Consider Seeing a Sexual Health or Menopause Specialist, Even if Your Insurance Doesn’t Cover It
While good health care is our right and I believe every man and woman should have access to a doctor who can help them, sometimes the care you need is not available within the limitations of your health care plan. If you really feel that you can’t discuss your issues with your current doctor, or if your doctor seems truly clueless or embarrassed when you bring them up, bite the bullet and spend the money to see an expert, even if that person is not covered by your insurance plan.
You spend far more annually on the person who fixes your hair than you will pay to see someone who can fix your vagina. Trust me. Even if you have to do a lot of research or travel a great deal to find the right expert, it is likely that you will need only one or two consultations. And you do not need to end your relationship with your regular gynecologist, whom you can continue to see for routine visits.
Make a List
It’s always easier to come up with a list of concerns when you are lying in bed at 3:00 AM than when sitting on an exam table wearing a silly paper gown. So, whether it is an annual exam or a visit with a specialist, make a list of what you are worried about before your visit.

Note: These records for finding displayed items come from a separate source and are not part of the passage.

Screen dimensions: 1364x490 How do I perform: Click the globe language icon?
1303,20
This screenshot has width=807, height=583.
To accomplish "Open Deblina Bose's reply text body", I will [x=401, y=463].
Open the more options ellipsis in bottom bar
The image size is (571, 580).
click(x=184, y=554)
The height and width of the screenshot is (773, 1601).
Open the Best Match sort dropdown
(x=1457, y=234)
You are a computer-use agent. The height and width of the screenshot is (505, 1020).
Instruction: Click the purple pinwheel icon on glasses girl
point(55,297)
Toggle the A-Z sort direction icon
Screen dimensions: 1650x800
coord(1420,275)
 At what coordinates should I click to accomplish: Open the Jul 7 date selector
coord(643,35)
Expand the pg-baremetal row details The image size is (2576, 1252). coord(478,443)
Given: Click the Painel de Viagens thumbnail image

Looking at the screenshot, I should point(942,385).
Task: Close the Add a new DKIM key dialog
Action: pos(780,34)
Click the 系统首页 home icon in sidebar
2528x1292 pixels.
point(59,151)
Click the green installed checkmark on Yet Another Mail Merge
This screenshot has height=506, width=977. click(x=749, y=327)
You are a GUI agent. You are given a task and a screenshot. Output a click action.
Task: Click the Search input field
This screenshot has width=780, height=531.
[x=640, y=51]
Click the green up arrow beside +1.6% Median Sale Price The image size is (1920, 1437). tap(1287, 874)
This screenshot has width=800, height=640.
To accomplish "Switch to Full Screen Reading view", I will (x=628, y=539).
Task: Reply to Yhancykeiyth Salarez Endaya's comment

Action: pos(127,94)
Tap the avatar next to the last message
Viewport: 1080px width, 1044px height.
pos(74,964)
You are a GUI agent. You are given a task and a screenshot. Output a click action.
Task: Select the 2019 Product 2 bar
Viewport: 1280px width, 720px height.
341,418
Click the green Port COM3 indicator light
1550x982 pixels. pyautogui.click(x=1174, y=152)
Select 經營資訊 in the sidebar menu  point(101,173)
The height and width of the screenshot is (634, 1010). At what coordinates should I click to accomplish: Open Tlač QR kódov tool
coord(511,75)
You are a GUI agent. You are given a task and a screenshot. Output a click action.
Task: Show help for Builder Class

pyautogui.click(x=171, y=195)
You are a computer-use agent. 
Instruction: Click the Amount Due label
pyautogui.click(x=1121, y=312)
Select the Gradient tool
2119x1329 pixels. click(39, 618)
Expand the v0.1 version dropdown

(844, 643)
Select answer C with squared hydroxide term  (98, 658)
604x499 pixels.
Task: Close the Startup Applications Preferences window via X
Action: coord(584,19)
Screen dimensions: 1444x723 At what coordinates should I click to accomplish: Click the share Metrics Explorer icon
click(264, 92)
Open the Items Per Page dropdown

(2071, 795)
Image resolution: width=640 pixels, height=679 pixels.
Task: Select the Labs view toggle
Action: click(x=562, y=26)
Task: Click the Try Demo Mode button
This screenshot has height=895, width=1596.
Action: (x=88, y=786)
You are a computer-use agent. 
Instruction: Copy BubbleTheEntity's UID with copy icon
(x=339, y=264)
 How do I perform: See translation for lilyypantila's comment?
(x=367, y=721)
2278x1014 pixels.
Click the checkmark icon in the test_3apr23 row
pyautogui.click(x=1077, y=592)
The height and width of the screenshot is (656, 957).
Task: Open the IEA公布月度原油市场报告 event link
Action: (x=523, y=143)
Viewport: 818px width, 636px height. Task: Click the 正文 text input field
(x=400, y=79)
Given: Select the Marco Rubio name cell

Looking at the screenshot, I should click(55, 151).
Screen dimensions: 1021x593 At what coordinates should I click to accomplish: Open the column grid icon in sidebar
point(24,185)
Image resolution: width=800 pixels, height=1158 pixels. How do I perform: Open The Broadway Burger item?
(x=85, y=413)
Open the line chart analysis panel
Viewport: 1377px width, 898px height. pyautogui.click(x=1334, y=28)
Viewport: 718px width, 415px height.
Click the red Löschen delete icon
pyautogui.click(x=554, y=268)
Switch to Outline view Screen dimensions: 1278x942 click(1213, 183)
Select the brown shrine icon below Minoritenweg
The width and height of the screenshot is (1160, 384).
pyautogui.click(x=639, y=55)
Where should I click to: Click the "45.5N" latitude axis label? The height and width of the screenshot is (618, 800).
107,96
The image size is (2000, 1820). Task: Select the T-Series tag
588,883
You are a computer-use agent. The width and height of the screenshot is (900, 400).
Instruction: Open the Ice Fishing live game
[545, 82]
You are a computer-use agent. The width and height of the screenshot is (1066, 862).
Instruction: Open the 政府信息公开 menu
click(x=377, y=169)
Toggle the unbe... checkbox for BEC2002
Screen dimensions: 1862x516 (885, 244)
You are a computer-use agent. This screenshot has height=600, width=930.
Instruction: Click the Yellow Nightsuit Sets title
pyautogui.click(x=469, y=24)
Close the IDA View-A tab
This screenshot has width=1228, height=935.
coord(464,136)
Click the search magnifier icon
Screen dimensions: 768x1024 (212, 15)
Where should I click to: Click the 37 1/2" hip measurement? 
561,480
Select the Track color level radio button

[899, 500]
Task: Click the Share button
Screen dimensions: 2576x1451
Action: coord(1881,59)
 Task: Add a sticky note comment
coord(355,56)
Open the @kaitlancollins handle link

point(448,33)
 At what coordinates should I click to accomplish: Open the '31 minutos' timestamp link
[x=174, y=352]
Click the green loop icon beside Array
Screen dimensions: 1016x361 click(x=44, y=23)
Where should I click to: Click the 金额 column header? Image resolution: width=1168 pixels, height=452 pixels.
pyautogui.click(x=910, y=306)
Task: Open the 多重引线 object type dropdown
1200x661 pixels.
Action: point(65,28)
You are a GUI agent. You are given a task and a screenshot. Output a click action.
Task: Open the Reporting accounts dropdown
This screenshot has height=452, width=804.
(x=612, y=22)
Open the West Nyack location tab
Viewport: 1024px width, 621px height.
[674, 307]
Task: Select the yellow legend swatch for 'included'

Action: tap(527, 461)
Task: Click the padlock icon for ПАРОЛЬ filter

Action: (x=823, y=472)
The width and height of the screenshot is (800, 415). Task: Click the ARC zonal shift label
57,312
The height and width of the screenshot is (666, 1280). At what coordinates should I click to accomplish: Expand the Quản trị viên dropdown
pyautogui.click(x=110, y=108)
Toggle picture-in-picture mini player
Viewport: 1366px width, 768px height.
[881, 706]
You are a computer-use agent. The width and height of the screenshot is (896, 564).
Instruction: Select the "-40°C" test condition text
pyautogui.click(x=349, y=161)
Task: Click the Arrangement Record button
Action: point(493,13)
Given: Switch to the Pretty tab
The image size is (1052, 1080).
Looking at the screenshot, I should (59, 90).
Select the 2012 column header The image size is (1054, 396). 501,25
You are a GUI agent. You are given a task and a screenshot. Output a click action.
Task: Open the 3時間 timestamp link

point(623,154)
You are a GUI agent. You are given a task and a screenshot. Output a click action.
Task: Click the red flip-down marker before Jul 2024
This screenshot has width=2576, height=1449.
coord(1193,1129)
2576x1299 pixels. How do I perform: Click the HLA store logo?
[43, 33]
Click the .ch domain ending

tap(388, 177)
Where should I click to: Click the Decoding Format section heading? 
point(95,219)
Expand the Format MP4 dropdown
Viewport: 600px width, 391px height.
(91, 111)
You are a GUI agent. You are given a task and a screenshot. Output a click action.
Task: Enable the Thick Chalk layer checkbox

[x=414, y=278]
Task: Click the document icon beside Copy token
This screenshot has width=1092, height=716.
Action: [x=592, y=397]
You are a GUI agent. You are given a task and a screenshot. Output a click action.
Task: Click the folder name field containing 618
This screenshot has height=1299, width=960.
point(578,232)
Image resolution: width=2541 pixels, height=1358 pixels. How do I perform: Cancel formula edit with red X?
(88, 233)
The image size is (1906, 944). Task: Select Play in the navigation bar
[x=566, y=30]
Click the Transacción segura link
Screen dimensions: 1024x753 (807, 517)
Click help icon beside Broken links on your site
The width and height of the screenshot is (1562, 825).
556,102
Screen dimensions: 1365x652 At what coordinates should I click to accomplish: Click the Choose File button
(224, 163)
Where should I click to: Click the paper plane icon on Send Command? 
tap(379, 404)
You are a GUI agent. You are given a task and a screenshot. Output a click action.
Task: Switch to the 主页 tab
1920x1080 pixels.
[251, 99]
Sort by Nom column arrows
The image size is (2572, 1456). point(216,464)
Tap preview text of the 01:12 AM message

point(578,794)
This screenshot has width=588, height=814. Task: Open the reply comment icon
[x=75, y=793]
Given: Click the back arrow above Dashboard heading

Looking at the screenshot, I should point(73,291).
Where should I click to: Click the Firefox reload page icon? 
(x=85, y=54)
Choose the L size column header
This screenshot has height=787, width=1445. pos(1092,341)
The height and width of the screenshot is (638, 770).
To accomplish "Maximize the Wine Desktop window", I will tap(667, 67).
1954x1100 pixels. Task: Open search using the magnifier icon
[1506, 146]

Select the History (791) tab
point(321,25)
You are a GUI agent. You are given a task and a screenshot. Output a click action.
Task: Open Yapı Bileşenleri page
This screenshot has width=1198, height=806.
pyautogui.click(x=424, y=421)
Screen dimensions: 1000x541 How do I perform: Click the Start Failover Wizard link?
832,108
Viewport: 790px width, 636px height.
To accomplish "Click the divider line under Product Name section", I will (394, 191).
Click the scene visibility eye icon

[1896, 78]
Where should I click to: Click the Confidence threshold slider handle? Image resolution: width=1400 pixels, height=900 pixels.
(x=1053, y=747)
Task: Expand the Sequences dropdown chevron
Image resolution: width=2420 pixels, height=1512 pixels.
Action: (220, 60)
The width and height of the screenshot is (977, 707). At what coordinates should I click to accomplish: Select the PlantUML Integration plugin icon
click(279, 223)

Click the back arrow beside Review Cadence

When you see your doctor, you can start by saying, “I have some specific concerns, so I jotted down my questions.” If you can’t manage to spit it out, just hand the doctor the list. This happens more often than you would think. But keep the list short and specific. For example, “Sometimes when I have intercourse it seems dry. What options do I have?” Don’t whip out a three-page list containing every symptom you’ve ever had in the history of your life, as in: “Four months ago I had a pain in my stomach during sex. It hasn’t happened since, but I was wondering what caused it?” Be as clear and concise as possible as you list any symptoms that you’ve had recently and repeatedly.
If All Else Fails . . .
If you have a hard time talking to your doctor about your sexual issue and you don’t have the option of seeing another practitioner, I hope that this book at least will have helped you identify your issues and given you ways to fix them. If you think you need to see a pelvic physical therapist, ask your doctor for a referral. If you need a prescription for a local estrogen, just ask for the one you want. Most likely, your doctor will just give you the referral and the prescription, no questions asked. You’re welcome!